The Royal Pharmaceutical Society (RPS) has failed to respond to questions over whether it took any action against then-president Ash Soni after it became aware that one of his pharmacies unlawfully dispensed prescriptions two years ago.

Questions are being asked on social media over why Mr Soni was allowed to continue as president following NHS England’s ruling in July 2017 that the dispensing of prescriptions from Stansted Pharmacy, the claims of which were submitted by another of his pharmacies, Copes Pharmacy in south London, was unlawful.

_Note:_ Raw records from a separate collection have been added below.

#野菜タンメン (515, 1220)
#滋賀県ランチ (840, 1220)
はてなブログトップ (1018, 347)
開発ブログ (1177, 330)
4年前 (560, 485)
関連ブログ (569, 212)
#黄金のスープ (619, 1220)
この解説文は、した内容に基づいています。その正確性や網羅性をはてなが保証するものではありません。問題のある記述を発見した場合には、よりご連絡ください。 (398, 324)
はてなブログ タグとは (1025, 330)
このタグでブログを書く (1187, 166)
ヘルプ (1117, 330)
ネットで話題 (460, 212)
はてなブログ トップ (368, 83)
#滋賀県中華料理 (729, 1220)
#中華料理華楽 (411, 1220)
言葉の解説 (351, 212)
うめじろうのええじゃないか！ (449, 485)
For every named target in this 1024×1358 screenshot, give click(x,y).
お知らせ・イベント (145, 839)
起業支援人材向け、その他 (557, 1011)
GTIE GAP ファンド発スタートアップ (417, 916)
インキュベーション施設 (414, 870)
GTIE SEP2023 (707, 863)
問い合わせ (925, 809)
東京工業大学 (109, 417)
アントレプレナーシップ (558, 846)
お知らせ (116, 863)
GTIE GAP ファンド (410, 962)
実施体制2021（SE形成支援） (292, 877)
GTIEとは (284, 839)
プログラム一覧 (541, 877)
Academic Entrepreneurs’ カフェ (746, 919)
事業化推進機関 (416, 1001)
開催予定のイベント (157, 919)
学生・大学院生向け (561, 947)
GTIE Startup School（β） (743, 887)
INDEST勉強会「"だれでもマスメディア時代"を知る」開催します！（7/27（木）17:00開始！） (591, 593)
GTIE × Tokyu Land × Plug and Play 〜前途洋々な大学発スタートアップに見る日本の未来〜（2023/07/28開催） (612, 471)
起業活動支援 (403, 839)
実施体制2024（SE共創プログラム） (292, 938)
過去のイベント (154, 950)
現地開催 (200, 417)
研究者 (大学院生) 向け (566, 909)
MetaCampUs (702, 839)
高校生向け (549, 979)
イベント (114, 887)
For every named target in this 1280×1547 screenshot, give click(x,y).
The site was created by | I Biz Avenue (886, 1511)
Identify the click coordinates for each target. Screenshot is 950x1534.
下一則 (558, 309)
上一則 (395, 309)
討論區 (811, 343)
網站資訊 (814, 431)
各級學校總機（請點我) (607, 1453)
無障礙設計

Castle Maltings Ltd, of which Mr Soni is a director, appealed against NHS England’s decision to refuse an application for Stansted Pharmacy to be included on the NHS pharmaceutical list as set out in an NHS Resolution document from January 2018. It reveals the pharmacy was unlawfully dispensing over a three-week period between June and July 2017 because it was not on the list.

It is unclear when the RPS first knew about the incident but they were aware of it by February 27 this year when Independent Community Pharmacist (ICP) contacted them for a response.

On March 1, the RPS responded: “This is a matter for NHS England and the individual concerned. We will not be commenting further.”

Resignation offer

ICP also contacted Mr Soni for a response on February 27, the day he said he offered to resign as president, a request he would later reveal the RPS turned down.

On March 1, he responded that since NHS England “wished to investigate the matter, I did not feel the need to tell (the) RPS as there was no decision on the matter.”

In a face-to-face meeting on March 7 this year, Mr Soni told ICP, P3 Magazine and Pharmacy Magazine that the unlawful dispensing had been an honest mistake and denied deliberately setting out to mislead NHS England, who handed him a breach notice and whose investigations are thought to be continuing.

On his offer of resignation, he said: “I had a conversation. I offered my resignation because if people feel I will bring the RPS into disrepute, I’ll walk away. I don’t have a problem with that.”

When pressed on why he had offered to resign, Mr Soni said: “Because if the chief executive (Paul Bennett) and others felt within the organisation that what it was doing was potentially bringing disrepute on the organisation itself, that was not in its interests and therefore it was not in my gift to stay where I was.

“As it happens, they said ‘no’ and that’s fine. But as far as I’m concerned, I don’t have an issue. All I’ve tried to do is my best for the profession of pharmacy.”

Questions unanswered

ICP asked the General Pharmaceutical Council (GPhC) on June 26 this year if Mr Soni had ever been referred to it or if it had looked into the incident. The regulator responded: “We do not discuss specific cases unless the registrant has an interim order against their registration, or the case is due to be heard by a public hearing. This registrant currently has full registration and is not currently scheduled to appear before us at a public hearing.”

The RPS did not respond this week when asked: when it was first notified about the unlawful dispensing; why it turned down Mr Soni’s offer to resign; and why, since at least February 27, it has failed to refer the incident to its membership complaints committee or RPS board members committee.

When asked if Mr Soni had been required to immediately self-report the incident to the RPS and whether it will now refer him to its membership committee and the GPhC, the professional leadership body again remained silent.